Segment Start: Source data
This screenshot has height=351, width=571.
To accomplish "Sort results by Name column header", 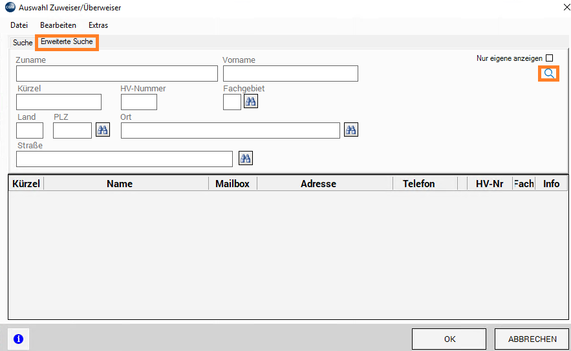I will pos(120,184).
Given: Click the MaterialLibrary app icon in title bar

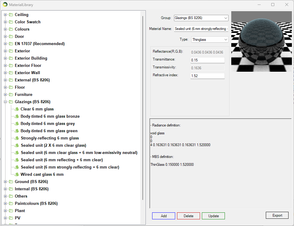Looking at the screenshot, I should (5, 5).
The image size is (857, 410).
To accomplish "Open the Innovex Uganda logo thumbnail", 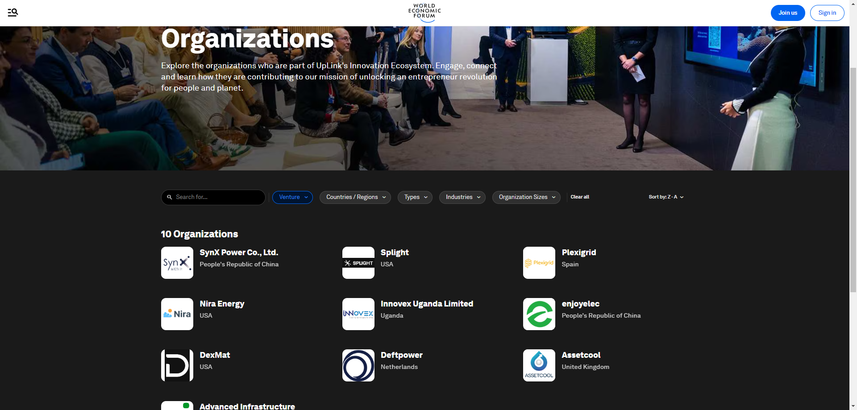I will click(x=358, y=314).
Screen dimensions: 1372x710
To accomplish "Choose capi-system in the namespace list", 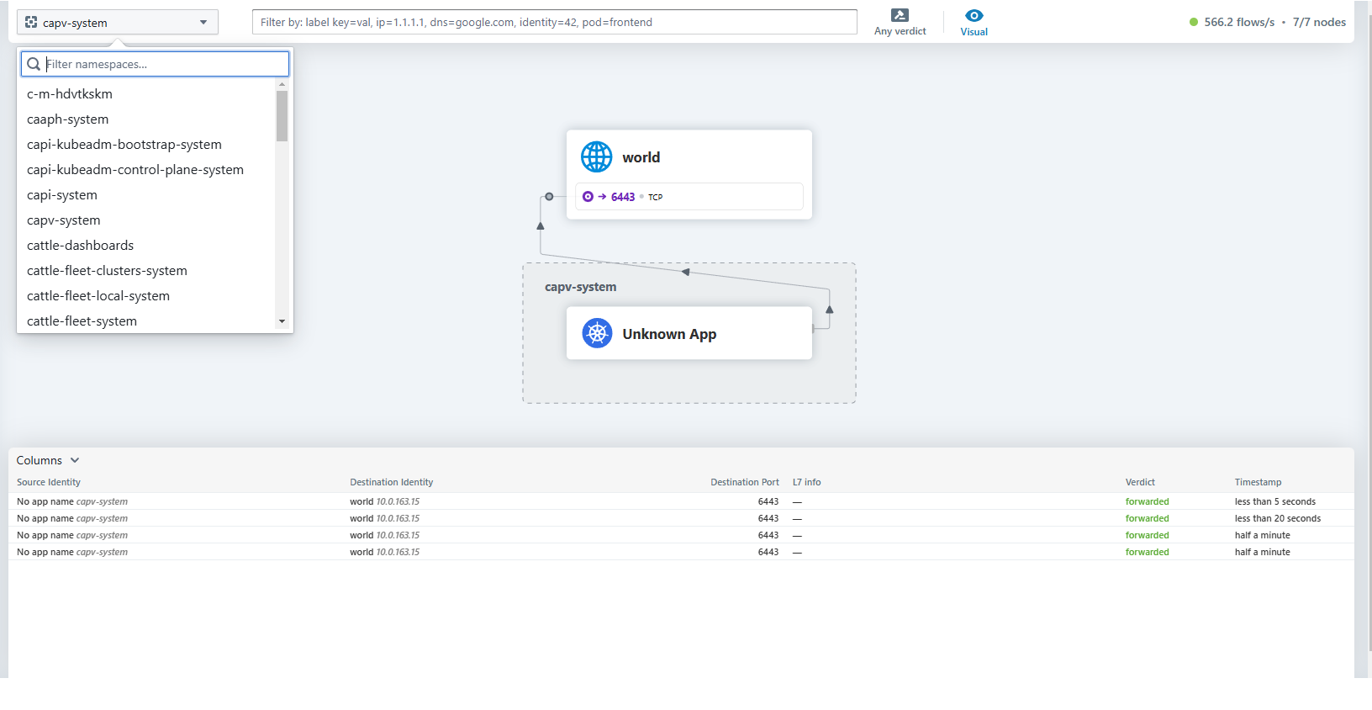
Segment End: Source data
• Activity: Given the listing above, return exactly, and only, the lines from the line with "Screen dimensions: 1372x710" through its final line, both included, with the pictures removed.

• Written response:
Screen dimensions: 1372x710
To accomplish "Choose capi-system in the namespace list", 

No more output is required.